Hardwood trees are categorized as having broad leaves, produce fruit or nuts, are mostly deciduous and go dormant in the winter. Some species you might find on yours or your neighbor’s property include Oaks, Maple, Ash, Hickory, Walnut and Quaking Aspen.

Here in Virginia most all hardwood trees this time of year are dormant and appear devoid of any signs of life from a distance. But if one looks closely the signs of life are there. The most noticeable of them is the presence of small leaf buds at the ends of the tree’s branches. Intact healthy-looking bark without any sign of fungus and limbs that are limber and green on the inside are additional signs the tree is alive.

Trees in general but especially hardwood trees growing in any specific place can tell us a lot about the soil, climate, health, and other environmental conditions of the area.

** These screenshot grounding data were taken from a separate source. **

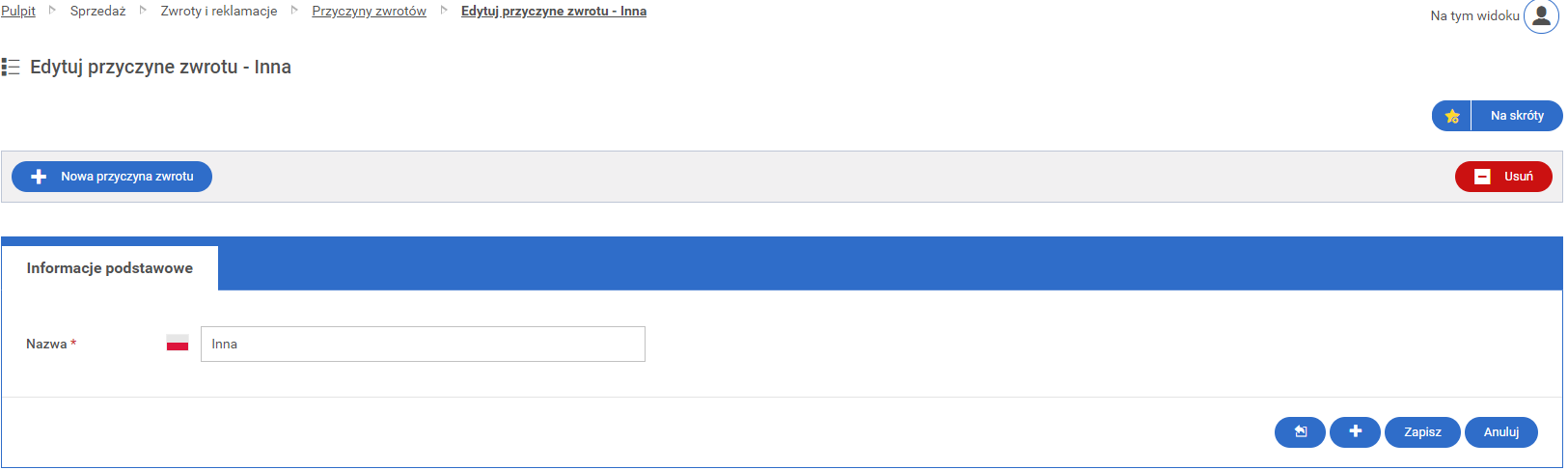
Task: Select Zwroty i reklamacje in the breadcrumb
Action: pyautogui.click(x=218, y=12)
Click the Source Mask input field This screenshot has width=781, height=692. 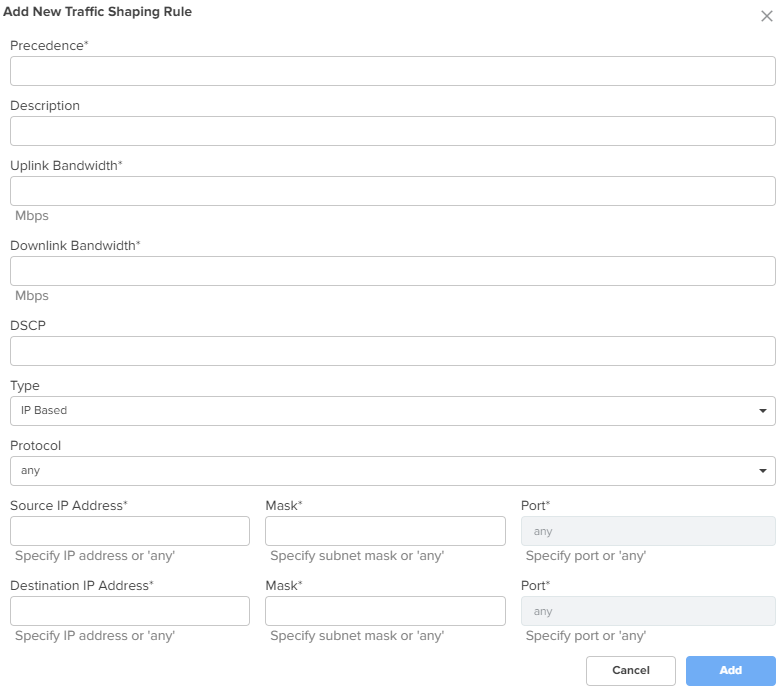pos(386,531)
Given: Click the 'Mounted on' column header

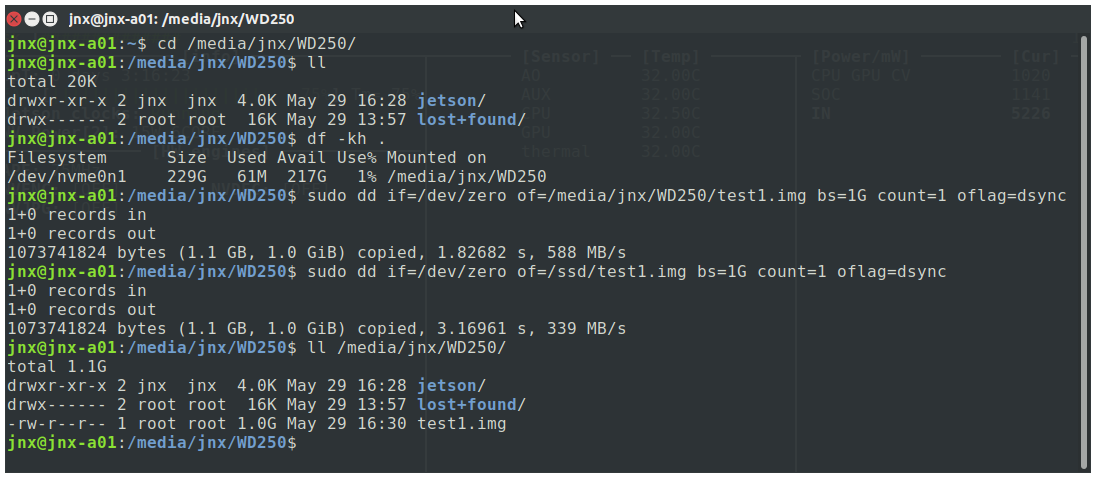Looking at the screenshot, I should [436, 157].
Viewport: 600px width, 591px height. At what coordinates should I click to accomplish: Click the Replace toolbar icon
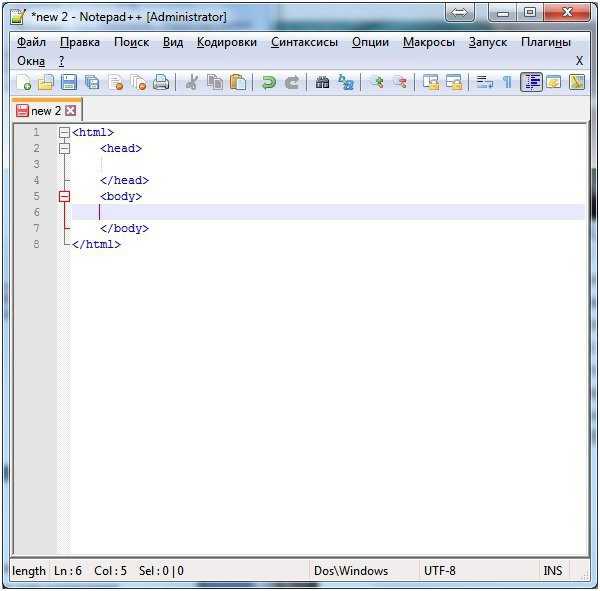346,82
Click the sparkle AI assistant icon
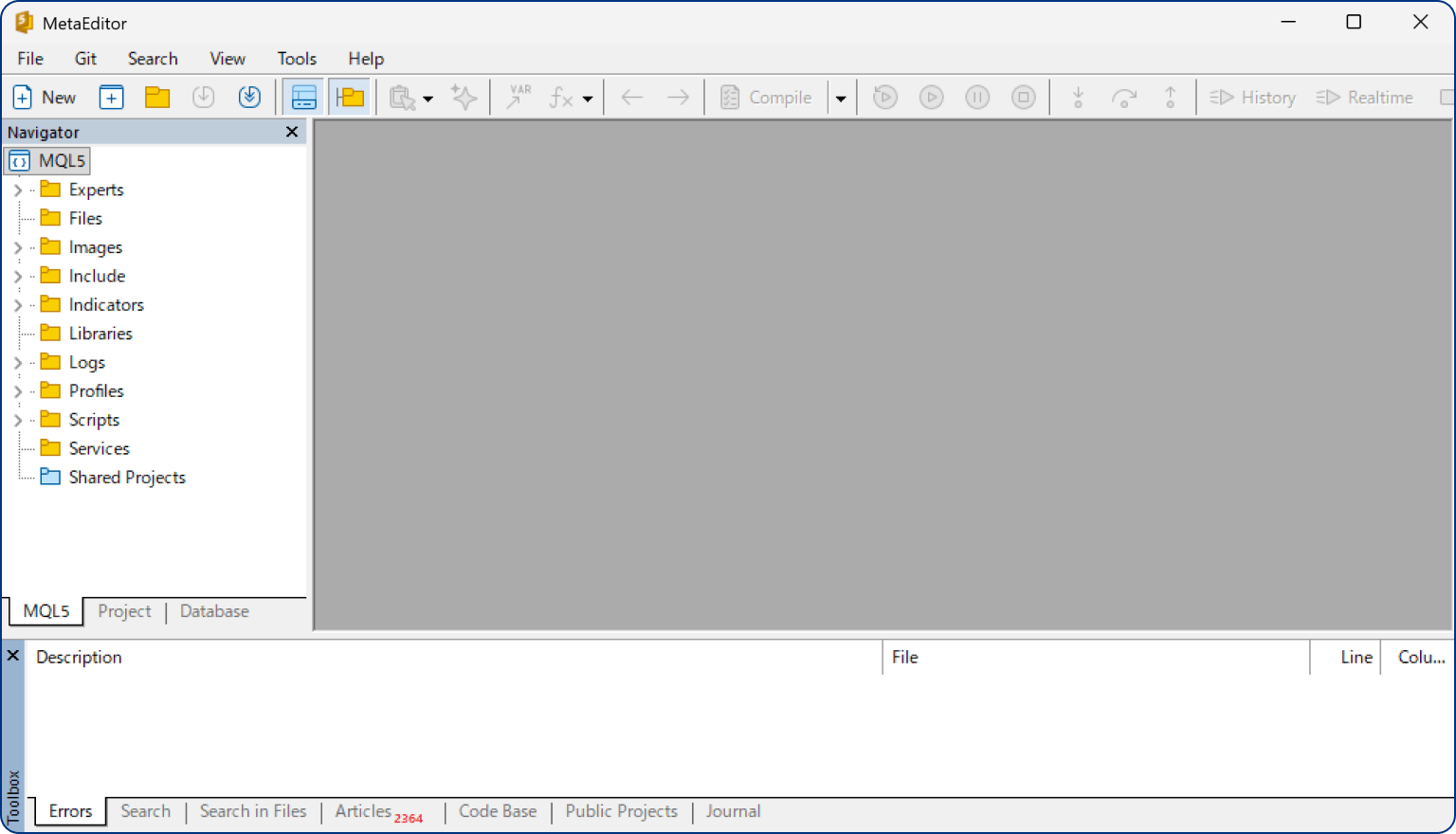Viewport: 1456px width, 834px height. pyautogui.click(x=464, y=98)
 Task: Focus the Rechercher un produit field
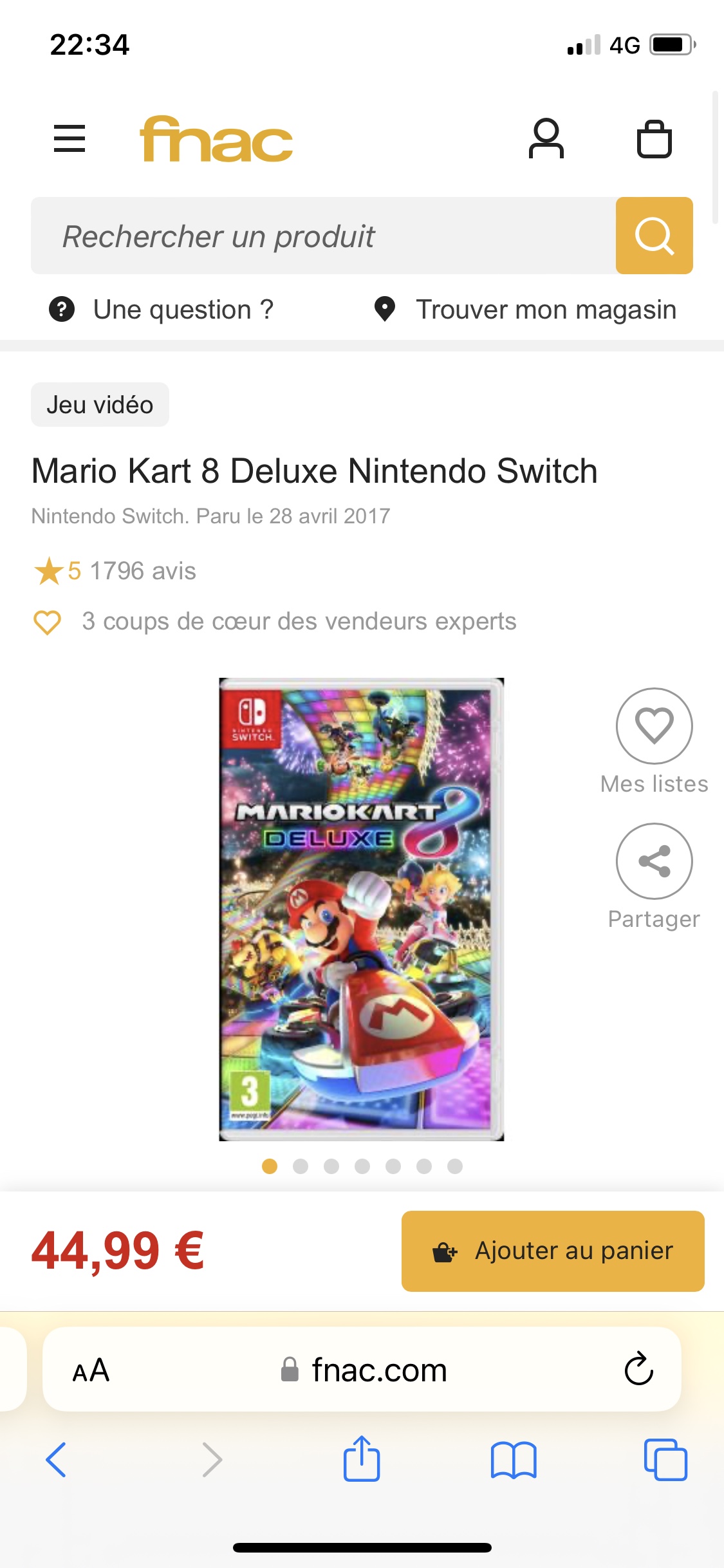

Their role in the environment’s ecosystem is especially important. Many woodland plants and fungus rely on them for their very existence. Hardwood trees are primary in providing food, shelter and nesting sites for wildlife. Some woodland critters we all take for granted like the Deer, Opossum, Squirrel, Racoon, Bear, Owl, Turkey, and Bats just to name a few would be extremely hard pressed to survive without our hardwood mixed forests. Although many are considered ‘pests’ by society today, they are all especially important to the balance in the circle of life.

Hardwood trees also collect and store carbon from the atmosphere. They stabilize river and stream banks and reduce soil erosion. These are all important to the health of Virginia estuaries.

Many of us take advantage of the beautiful hardwood mixed forests to enjoy recreational activities like hiking, hunting, fishing and bird watching. Most of these activities do not exist in Pine monocultures.

I hope that I may have sparked an interest within you to look closer at the sometimes not-so-obvious beauty of the old growth hardwoods in the landscape.